▶ **What is being asked**:
In the entries below, find the line with "This screenshot has height=822, width=1456." and the line with "the Explore More". Repeat exactly everything between them, those two lines included, but not the pictures.

▶ **Data supplied**:
——

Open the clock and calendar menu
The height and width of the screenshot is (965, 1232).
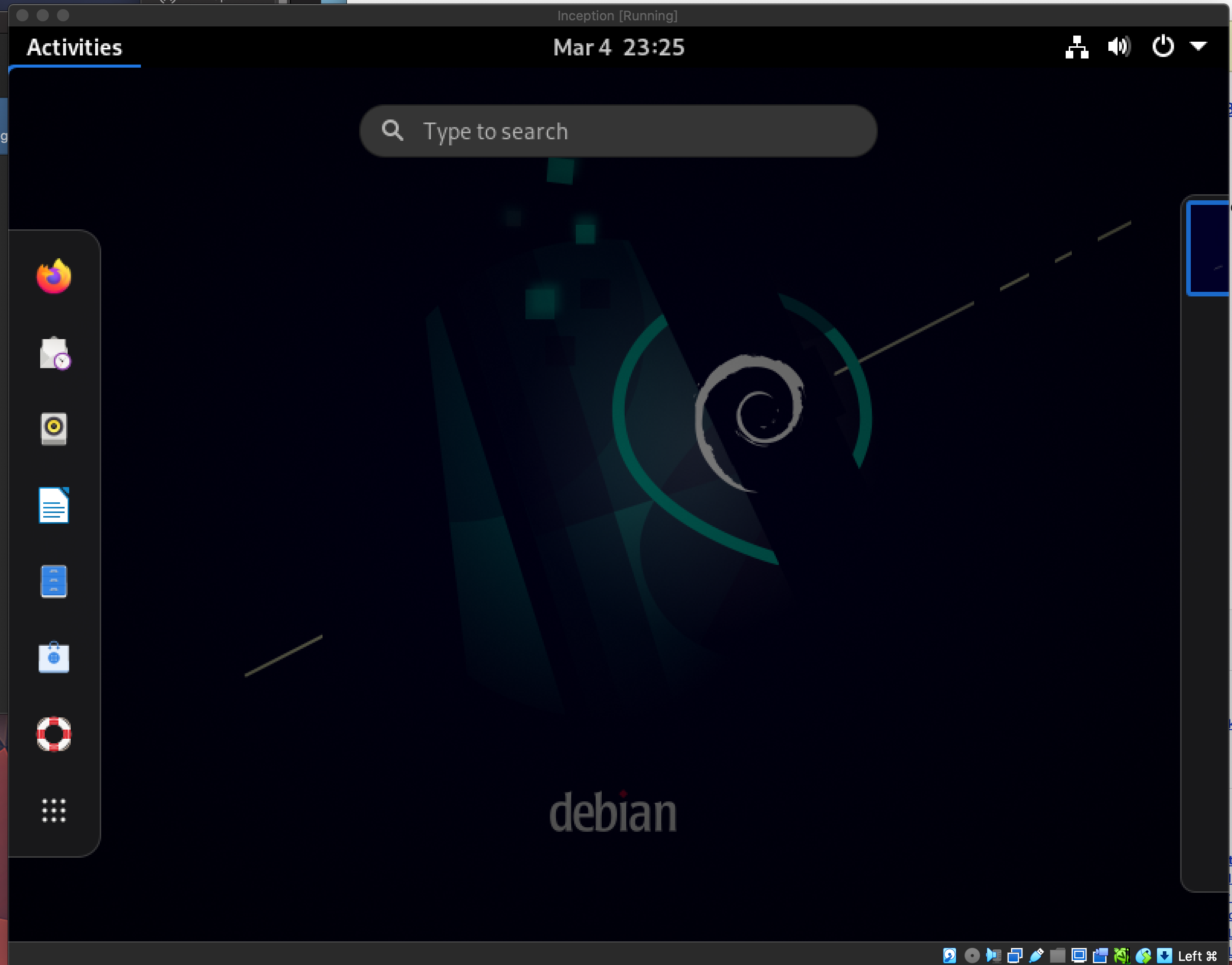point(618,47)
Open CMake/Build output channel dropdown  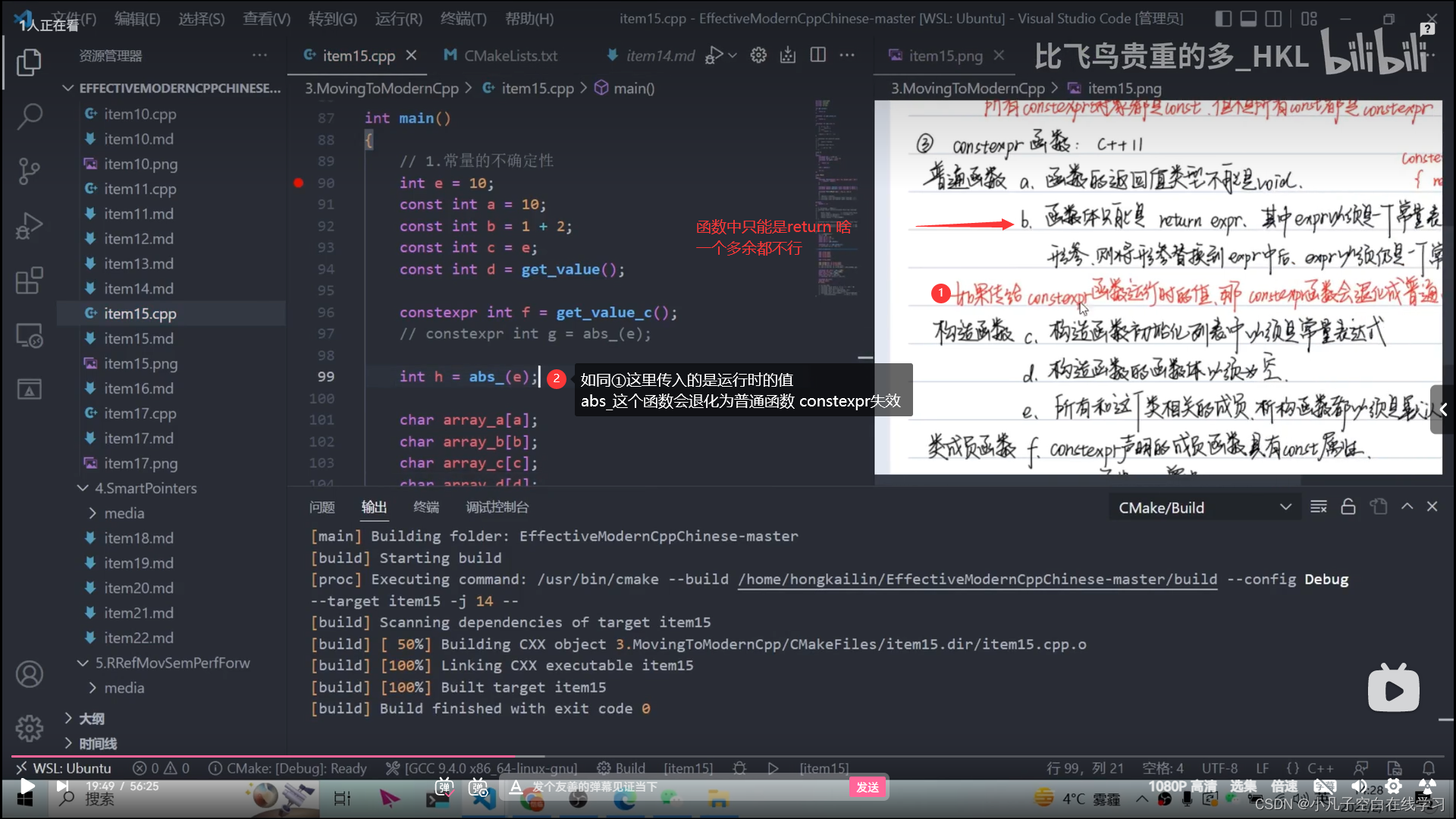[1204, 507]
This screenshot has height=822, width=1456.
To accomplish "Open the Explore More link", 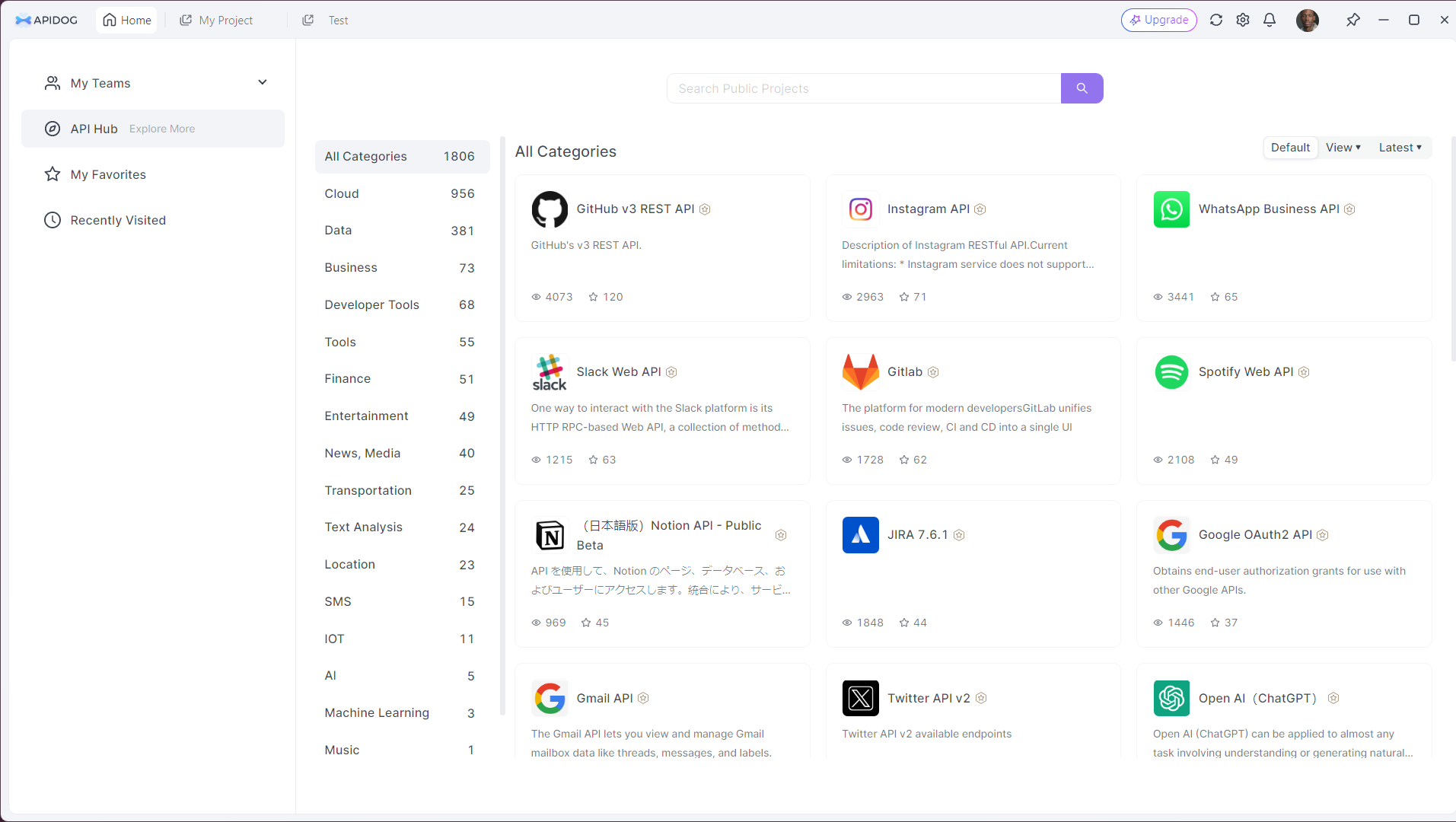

——

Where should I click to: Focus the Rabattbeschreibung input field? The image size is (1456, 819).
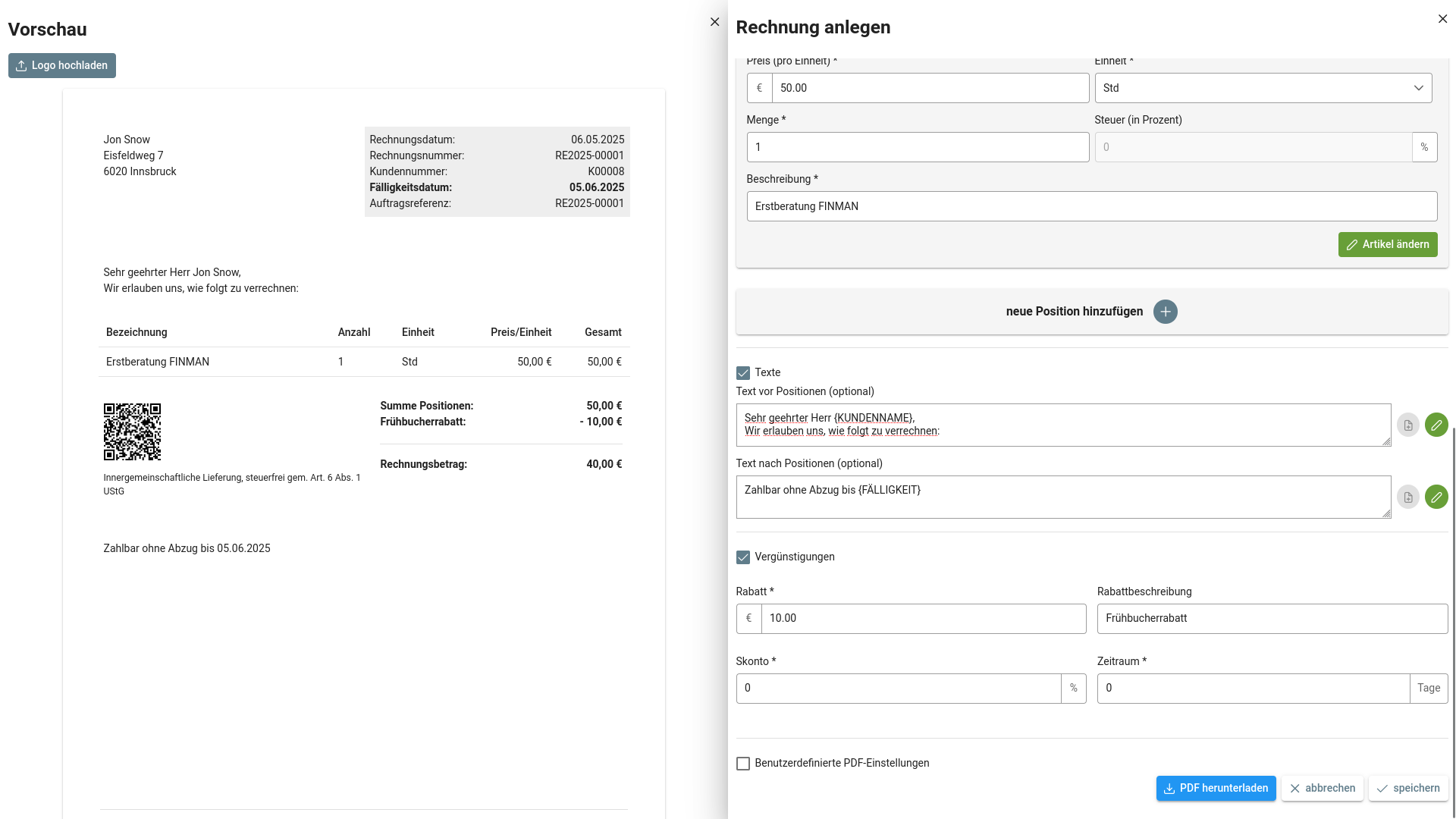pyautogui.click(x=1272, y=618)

——

▶ **Task output**:
This screenshot has height=822, width=1456.
To accomplish "Open the Explore More link", 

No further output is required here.